++++ DATA EXTRACTS

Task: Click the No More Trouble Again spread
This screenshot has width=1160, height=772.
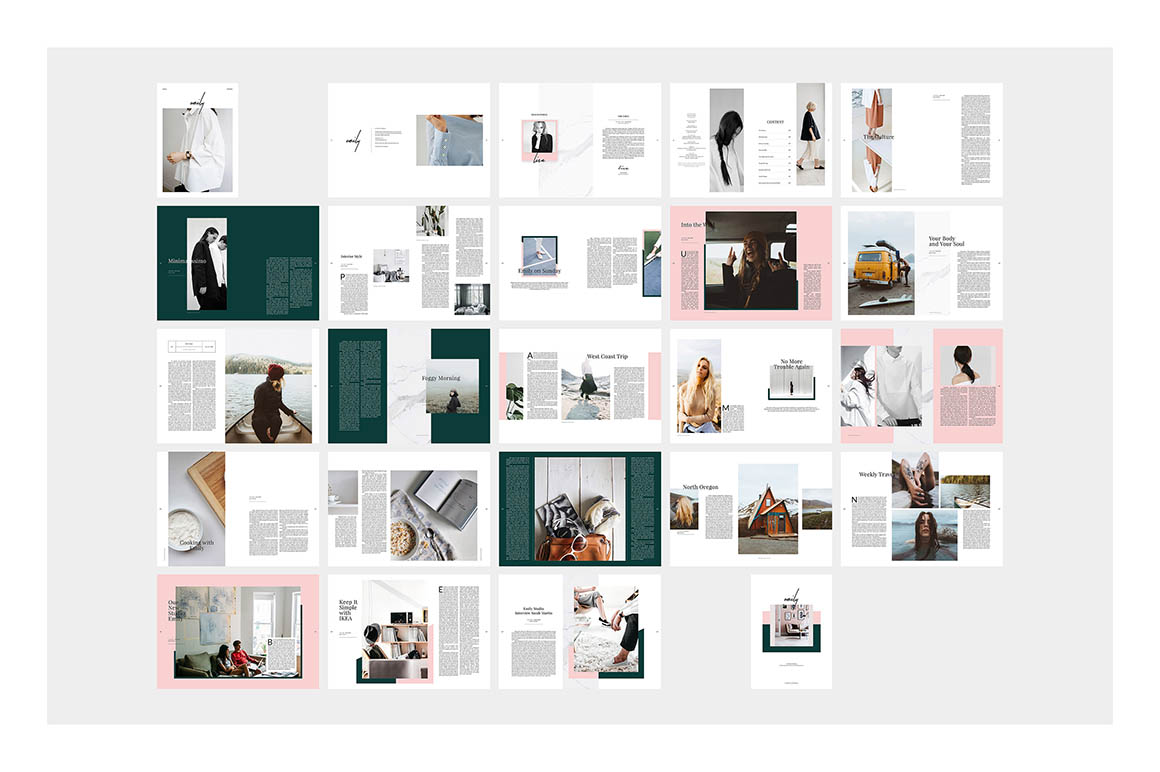Action: point(750,386)
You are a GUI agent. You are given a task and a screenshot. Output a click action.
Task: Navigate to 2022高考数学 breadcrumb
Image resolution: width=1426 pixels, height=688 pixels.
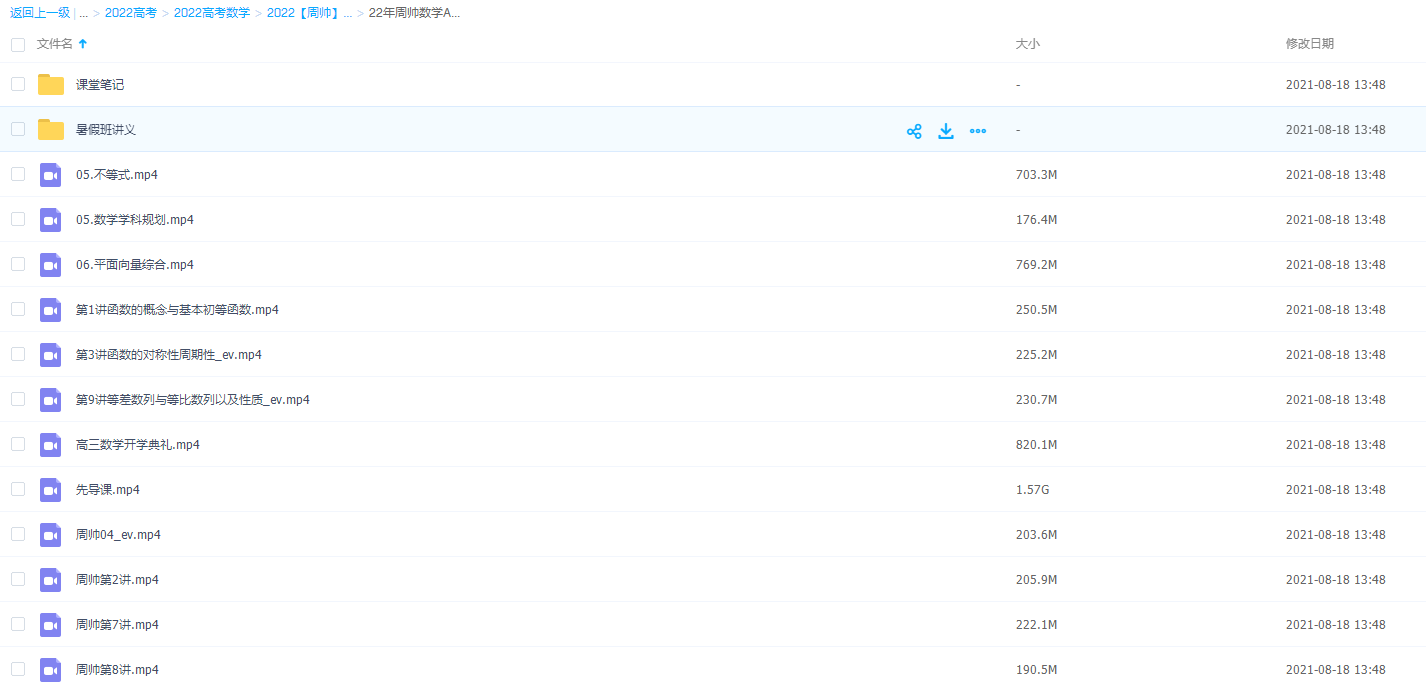pyautogui.click(x=212, y=13)
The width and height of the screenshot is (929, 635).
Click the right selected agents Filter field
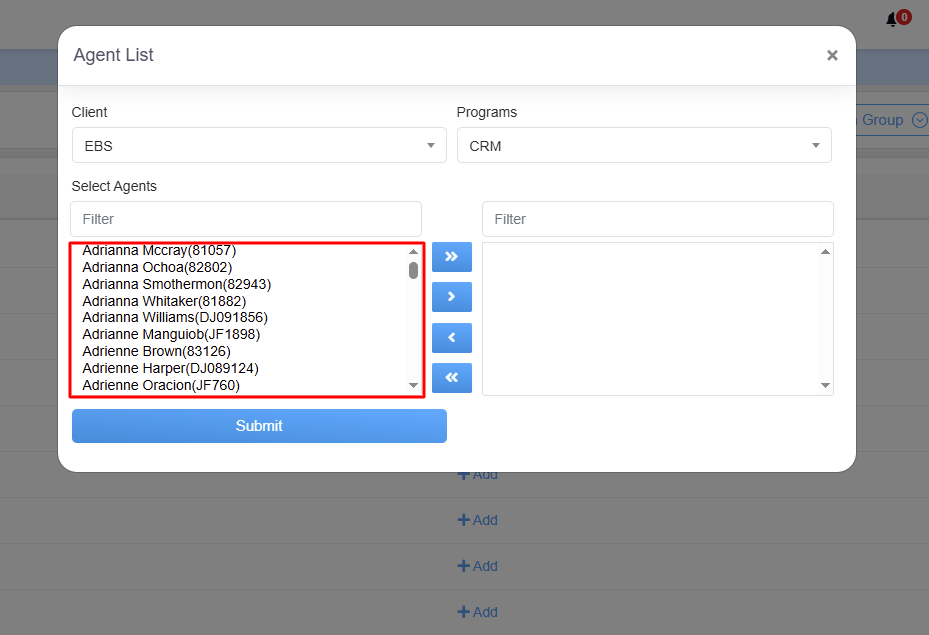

++++++++

YOUR TASK
Repeat verbatim the range of lines that opens at the line containing "You are a GUI" and closes at the last line of the entries, excluding all pictures.

EXERCISE OUTPUT
You are a GUI agent. You are given a task and a screenshot. Output a click action.
Task: Navigate to 2022高考数学 breadcrumb
Image resolution: width=1426 pixels, height=688 pixels.
pyautogui.click(x=212, y=13)
The width and height of the screenshot is (929, 635).
Click the right selected agents Filter field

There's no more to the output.